Christ is planted in my earth. And Christ growing up in me is fully human and fully divine. Fully of earth and fully of heaven.

And by this means alone, God brings salvation to Himself by His own arm.

I am saved by His life. I become that which I am. I am the revelation, the unveiling, the apocalypse of Jesus Christ.

As the revelation of Jesus Christ, as the salvation of God in the earth, I am sent by God to fulfill His purpose and His will. I am not being redeemed; redemption is behind me. I am here to fulfill my Father’s business and to prove His will in the earth. I am here to be and to write the final lines of His great Story.

But Christ is a many-membered man. And as the revelation of a many-membered Christ, I myself have a portion, an appointed task, one of many, given specifically to me by God. My task is unique and different from your task, and yours is unique and different from mine. Yet they are one, and they move together as one. My task fits my heart; your task fits your heart. We were created specifically for that place and that task. It is the only thing that makes us sing.

To fulfill, to prove the will of God in the earth is not a hardship; it is certainly not a “cross” in the way we once imagined it when we thought we were separate from Christ. It is our joy; it is what makes our hearts sing.

Who, for the joy set before Him, endured the cross and thought nothing of the shame.

It was not a hardship for the Lord Jesus to become you and to become me, in spite of appearances in Gethsemane. It is His joy. We make Him sing, all that we are, in our spirits, in our souls, and in our bodies, it is He singing in us. Our divinity, that which is born of God, and our humanity, that which is born of Jesus, all of it is a song to Him. All of it is Christ proving the will of God in the earth.

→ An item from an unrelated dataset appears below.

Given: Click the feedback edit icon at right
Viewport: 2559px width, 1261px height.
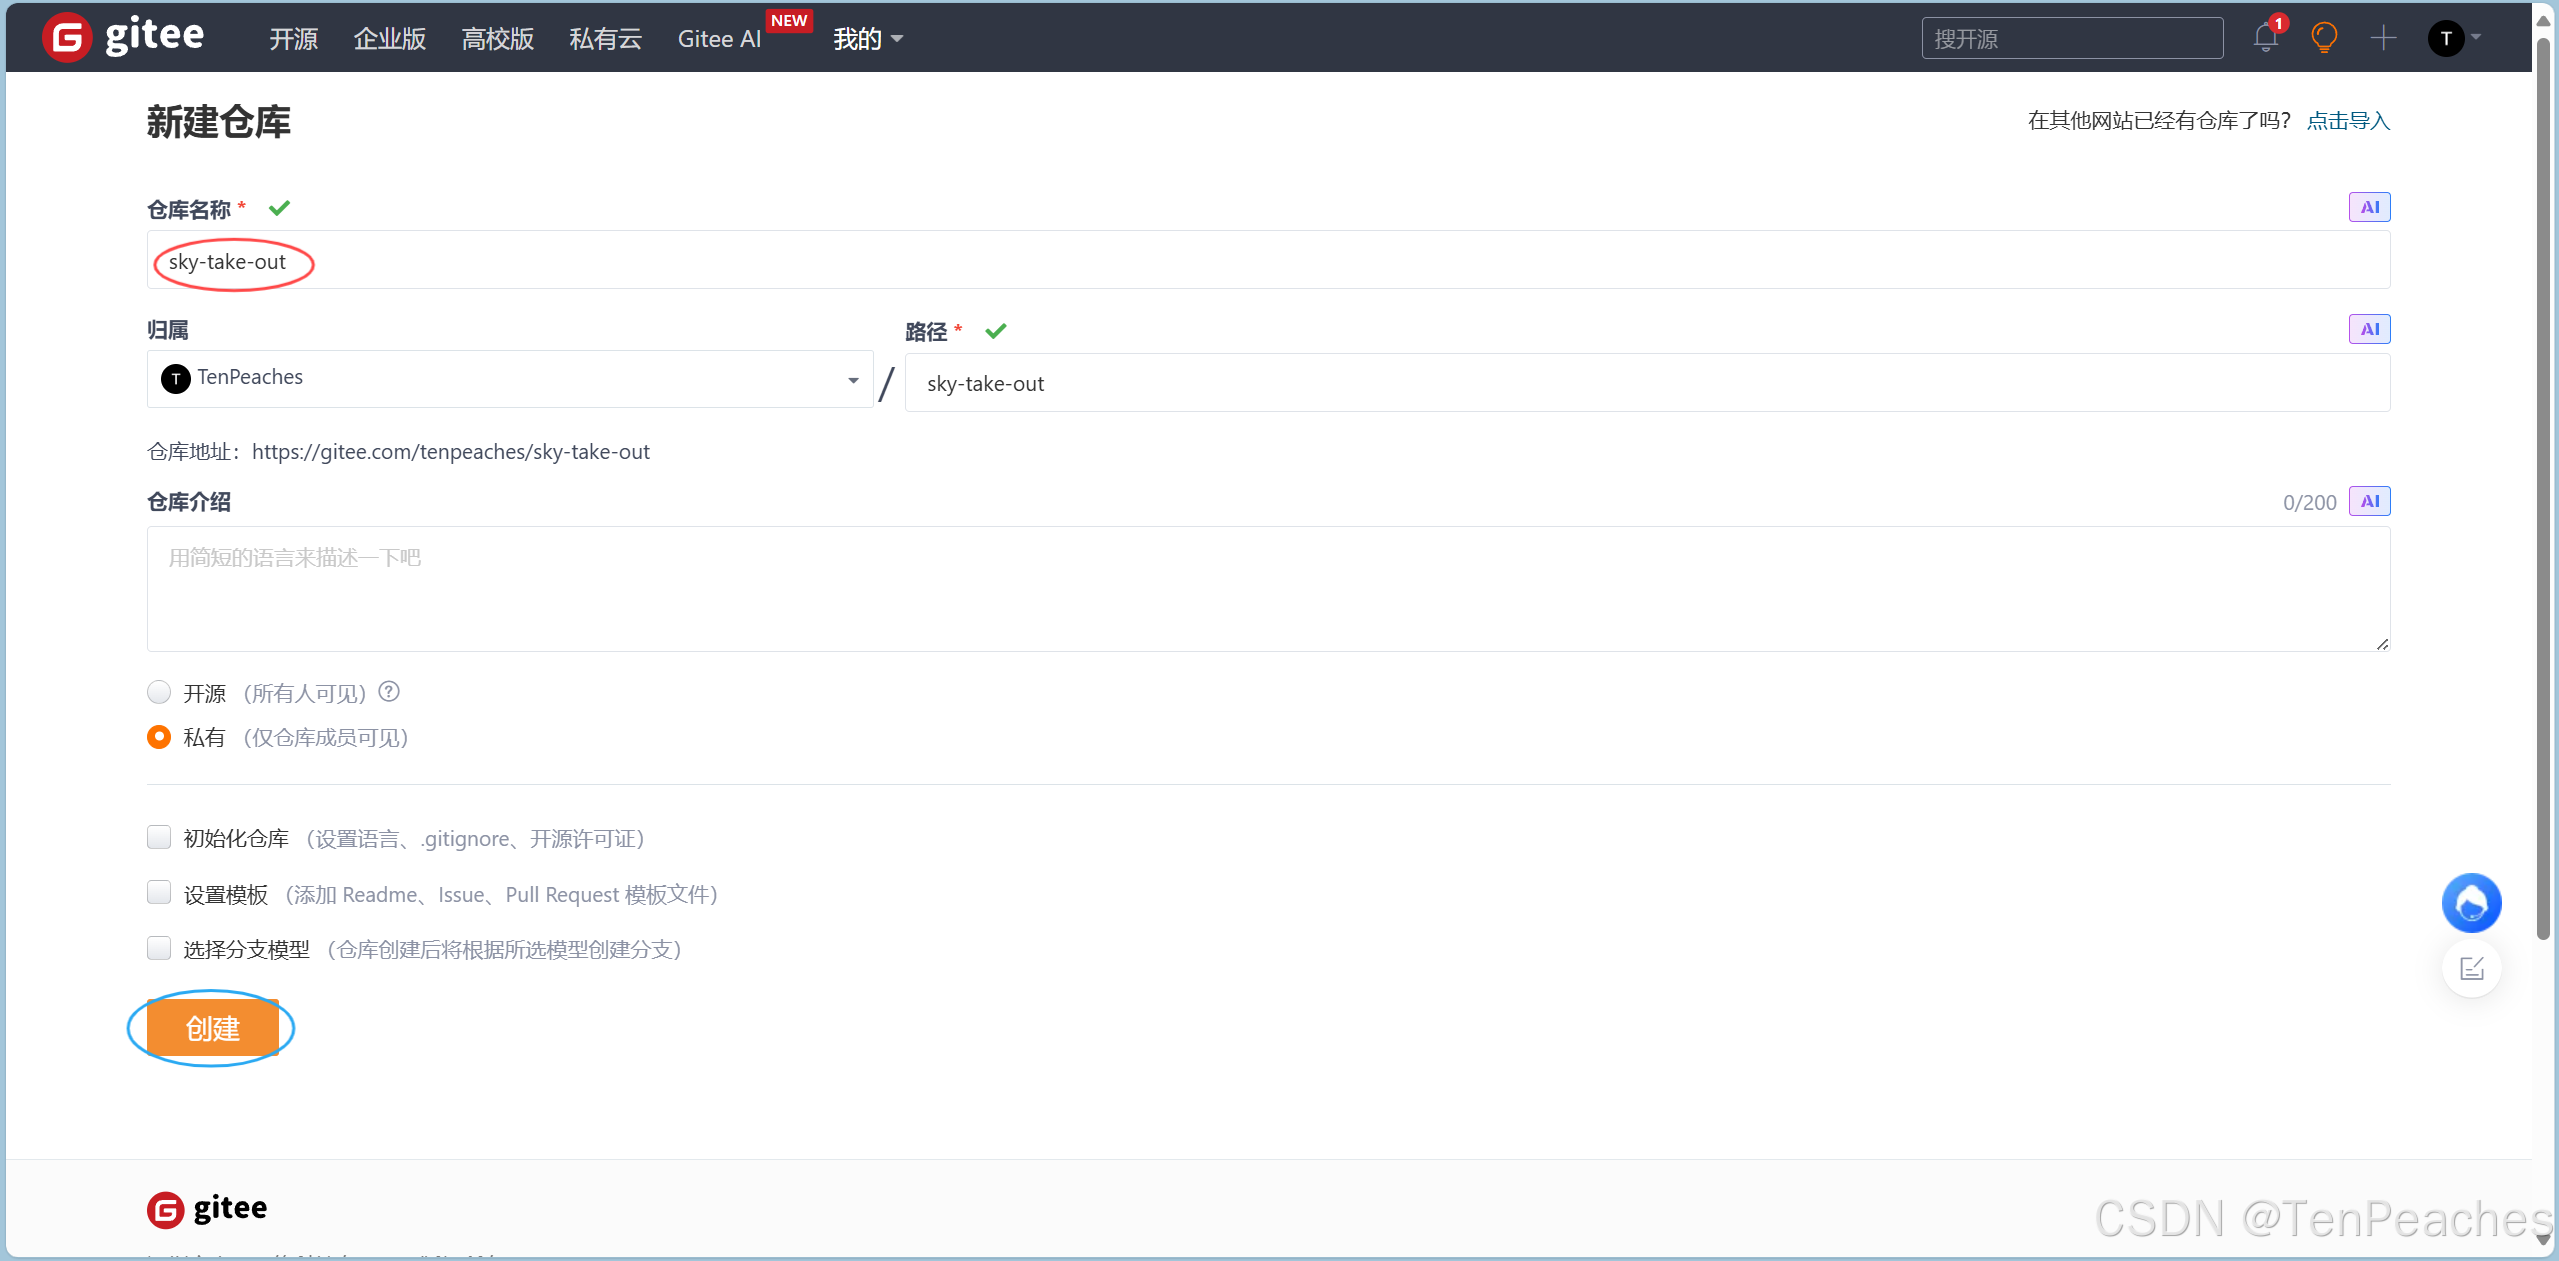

All those who are part of the firstfruits of Christ, who are members of that manchild caught up to God and to His throne, who are among the sons of God bringing joy and liberty to this earth as well as to heaven and to all creation, all of those will know Christ as themselves in all of their humanity. They eat His flesh, and they drink His blood. They sit with all confidence and joy upon the throne, the mercy seat of God, and they show God Himself to creation as themselves, as the revelation of Jesus Christ.